Consciencieusement, durant deux heures, le lieutenant nous a fait tourner dans ces couloirs de première ligne, beaucoup plus étroits et moins vivans que les tranchées de réserve. Impression de mortelle monotonie. Plus de groupes s’activant joyeusement à des besognes de métiers. La sape toujours pareille, avec son rondinage et son eau jaune, sa banquette, les veilleurs dont on ne voit que le dos de laine fauve, les sacs de terre empilés sur le parapet, le fil barbelé, tendu sur des piquets de fer qui sont toujours ceux des Allemands. Par terre, une profusion d’éclats rouilles d’obus et de torpilles, et surtout, par trois et par quatre, encore fixées sur la coulisse du chargeur, des balles boches, françaises, anglaises, celles-ci à foison : je suppose qu’on en fait, de temps en temps, la cueillette. Parfois un officier, la jumelle à la main, dans une embrasure ; un téléphoniste agenouillé devant son appareil ; un obusier sur un terrassement ; une mitrailleuse dans un réduit. Dans une galerie latérale, on nous montra un éboulis récent : un coup de torpille. Là, venait d’être frappé le blessé dont nous avions croisé la civière. Ces tranchées, où rien ne semblait se passer, n’étaient pas inactives.

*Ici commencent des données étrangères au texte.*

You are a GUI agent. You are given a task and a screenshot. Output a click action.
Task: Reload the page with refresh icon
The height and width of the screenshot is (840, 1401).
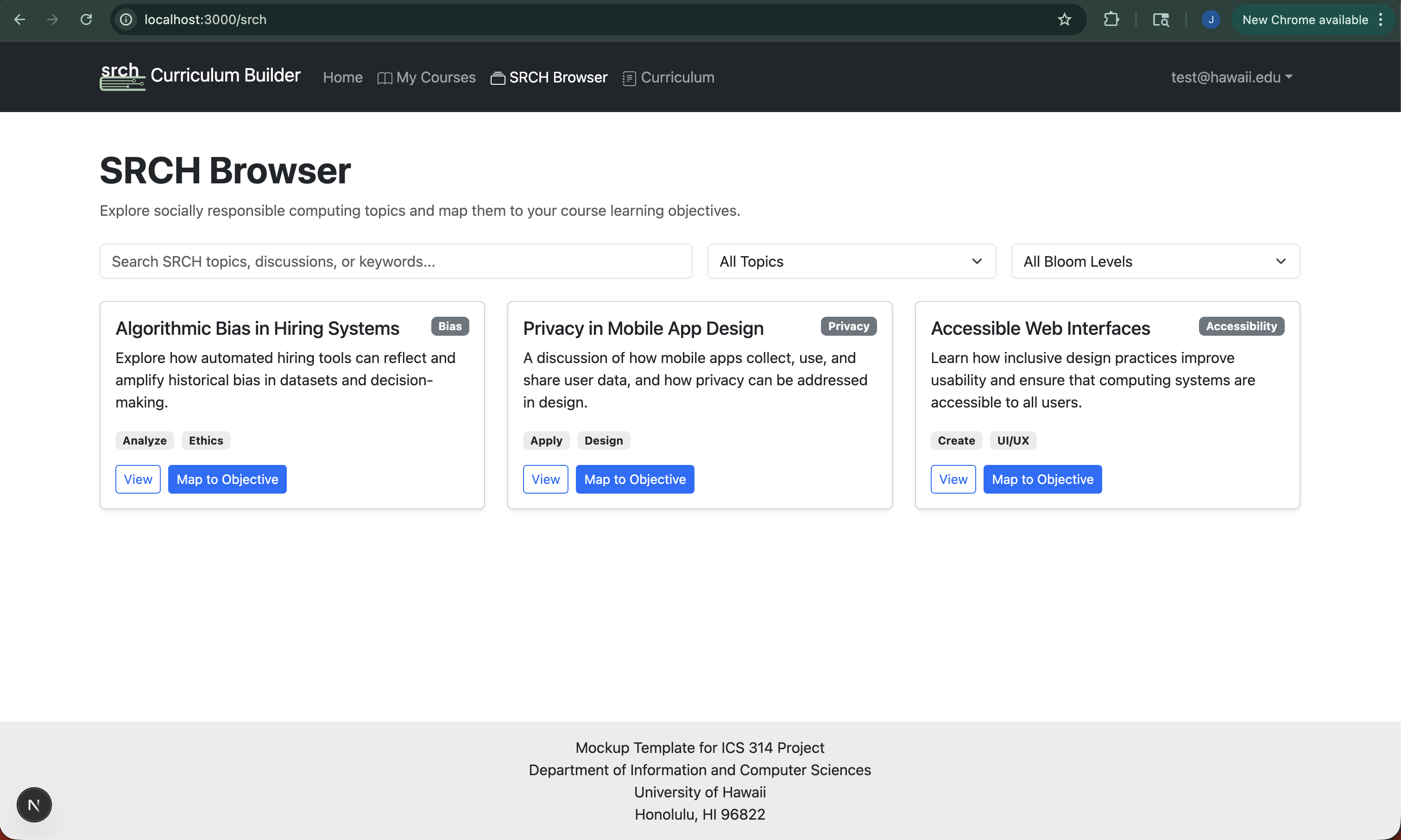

Un ennui affreux s’en dégageait pourtant. Il faut imaginer ce qu’est la vie dans ces repaires, où la seule distraction est de donner et de risquer la mort. Le bourbier, l’eau jaune, la paroi suintante, la fosse que l’hiver noie, où le printemps n’apporte pas une herbe, la glaise et la craie infectées de cadavres, les pentes blêmes où ne poussent que les croix des morts et du fil de fer : toujours, à travers les mois, les années, revenir à cela (beaucoup de ces soldats furent d’abord à l’Yser, où l’inondation a charrié la pourriture) ; toujours retrouver cela, au réveil, à matin, — quelle entrée dans la vie pour ces jeunes gens qui n’avaient jamais pensé à la guerre ! L’existence des nôtres est toute pareille, mais ils semblent plus formés, plus consciens.